• _TEXT PASSAGE_
────────────────────────────────────────
Once you’ve picked out these avoidable expenses, commit to leaving them aside until you have the means of being able to splurge on them again.
2. Prioritize Your Expenses
Once you’ve made yourself a budget and have figured out your essential expenses from the more leisurely ones, it’s time to prioritize.
Ask yourself: do you really need that meal at a fancy restaurant in the city center? Or how about that expensive interest connection for your binge sessions?
Give these expenses a great deal of thought. If you decide that you can compromise with a cheaper internet connection or could even try making your favorite recipe at home, you could save yourself more money than you’d have imagined.
This monetary relief can go a long way in making your life more comfortable, without you worrying as much about being able to provide for your necessities through the month.
3. Find a Roommate to Share Your Space
If you’re the type of person who prefers staying alone, you’d understand that this comes with a significant increase in the amount you spend on rent every month.
In a situation where you’re tight for money due to a reduced monthly income, you might want to consider finding yourself a roommate. Doing so can reduce your expenditure on rent by at least half.
Finding a roommate isn’t difficult, either. Various websites and apps help you narrow down your search for the ideal flatmate. All it takes is listing the basic specifications of your house and the rent being charged, and you should have people getting in touch with you in no time.
4. Cut Down on Your Electricity and Water Consumption
While leaving a few extra lights on around the house or keeping the tap running when you’re brushing your teeth might initially seem harmless, you’d be surprised to know much much a little bit of control can help you bring down your bills.
Saving even a few hundred rupees can come in handy when you genuinely need it. Additionally, you’ll have the satisfaction of doing your bit to slow down the damaging effects of global warming.
5. Use Your Credit Card, But Wisely
With India hitting 47 million credit cardholders in 2019, most of us have been pushed to make use of our credit card, especially when rising expenses start to get the better of us.
While this option comes with a fair bit of risk, you can still manage it if you’re conservative with its usage.
The key to using your credit card when you need to make purchases you can’t immediately afford is to make sure you can pay for them when your next salary comes in. If you can’t do so due to budgetary constraints, don’t purchase it. The last thing you need when money is tight is to be saddled with credit card debt.
Apart from having to pay the borrowed amount back with interest, there are chances that this could harm your credit score as well.
Is there a Way to Pay Your Rent Online?
We live busy lives and more often than once, we forget to meet our deadlines. The whole process of doing bank transfer or worse, physically paying the rent to our owner is a hassle we don’t need to take.
But what is the solution?
In today’s digital world, paying rent can be a piece of cake and one such way is by using CRED RentPay. Through this feature, you can pay your rent via the CRED app in a seamless 3 step process and what’s the best part? You can get rewarded for it.
Premium credit cards can win you a reward of 2-3%, apart from which you can also win CRED coins!
Although the biggest advantage from this type of transaction would be that you can improve your credit card score.
Renting an apartment is certainly a viable option for those who cant afford to make such an investment yet. However, there can be times when this rent also becomes hard to take care of.
The current economic scenario as a result of the COVID-19 pandemic has negatively affected finances all across the world. However, the key to managing all your expenses while still being able to save a little every month is to limit your leisurely expenses.
This, as mentioned above, can go a long way in providing you a pool of money that can then either be used for essential purchases or even be saved if you’re lucky.
────────────────────────────────────────
• _LISTED ENTRIES_
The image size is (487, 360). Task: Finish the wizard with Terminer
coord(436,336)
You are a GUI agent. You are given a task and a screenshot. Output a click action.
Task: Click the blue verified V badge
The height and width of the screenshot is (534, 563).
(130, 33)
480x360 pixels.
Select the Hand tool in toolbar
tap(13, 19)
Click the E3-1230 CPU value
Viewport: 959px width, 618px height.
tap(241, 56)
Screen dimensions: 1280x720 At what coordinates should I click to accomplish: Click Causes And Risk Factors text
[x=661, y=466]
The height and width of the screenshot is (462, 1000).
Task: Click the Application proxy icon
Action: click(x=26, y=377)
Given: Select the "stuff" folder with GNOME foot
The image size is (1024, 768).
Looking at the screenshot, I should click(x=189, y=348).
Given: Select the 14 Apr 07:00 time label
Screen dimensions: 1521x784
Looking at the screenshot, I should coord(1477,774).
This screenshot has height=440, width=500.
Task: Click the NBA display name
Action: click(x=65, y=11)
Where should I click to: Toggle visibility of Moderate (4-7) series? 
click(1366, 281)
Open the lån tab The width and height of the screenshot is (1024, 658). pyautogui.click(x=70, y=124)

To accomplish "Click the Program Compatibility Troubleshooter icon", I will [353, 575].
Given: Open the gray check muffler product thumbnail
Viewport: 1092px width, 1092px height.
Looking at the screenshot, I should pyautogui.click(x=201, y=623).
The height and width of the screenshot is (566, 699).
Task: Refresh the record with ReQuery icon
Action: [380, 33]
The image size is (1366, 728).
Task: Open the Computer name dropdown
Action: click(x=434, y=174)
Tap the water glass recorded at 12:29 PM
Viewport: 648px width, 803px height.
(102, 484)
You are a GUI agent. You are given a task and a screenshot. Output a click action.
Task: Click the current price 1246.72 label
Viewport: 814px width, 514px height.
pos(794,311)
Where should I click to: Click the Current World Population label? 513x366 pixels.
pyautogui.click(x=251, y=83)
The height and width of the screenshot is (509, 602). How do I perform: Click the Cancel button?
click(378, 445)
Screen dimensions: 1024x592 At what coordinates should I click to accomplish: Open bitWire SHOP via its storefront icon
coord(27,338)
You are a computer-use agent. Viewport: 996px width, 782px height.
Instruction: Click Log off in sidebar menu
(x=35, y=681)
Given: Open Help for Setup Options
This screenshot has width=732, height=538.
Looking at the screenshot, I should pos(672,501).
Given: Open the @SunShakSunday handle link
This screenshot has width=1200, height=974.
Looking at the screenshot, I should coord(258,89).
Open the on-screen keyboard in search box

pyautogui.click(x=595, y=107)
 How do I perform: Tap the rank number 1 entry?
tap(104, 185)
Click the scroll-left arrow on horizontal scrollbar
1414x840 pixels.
────────────────────────────────────────
• _ACTION ITEM 1_
List each numbered heading in the passage on cutting expenses, with its number.
• _ACTION ITEM 2_
Quote the stretch of the passage on cutting expenses from "2. Prioritize Your" through "through the month.".
Work from the passage on cutting expenses alone.

• _ANSWER AREA 1_
2. Prioritize Your Expenses
3. Find a Roommate to Share Your Space
4. Cut Down on Your Electricity and Water Consumption
5. Use Your Credit Card, But Wisely

• _ANSWER AREA 2_
2. Prioritize Your Expenses
Once you’ve made yourself a budget and have figured out your essential expenses from the more leisurely ones, it’s time to prioritize.
Ask yourself: do you really need that meal at a fancy restaurant in the city center? Or how about that expensive interest connection for your binge sessions?
Give these expenses a great deal of thought. If you decide that you can compromise with a cheaper internet connection or could even try making your favorite recipe at home, you could save yourself more money than you’d have imagined.
This monetary relief can go a long way in making your life more comfortable, without you worrying as much about being able to provide for your necessities through the month.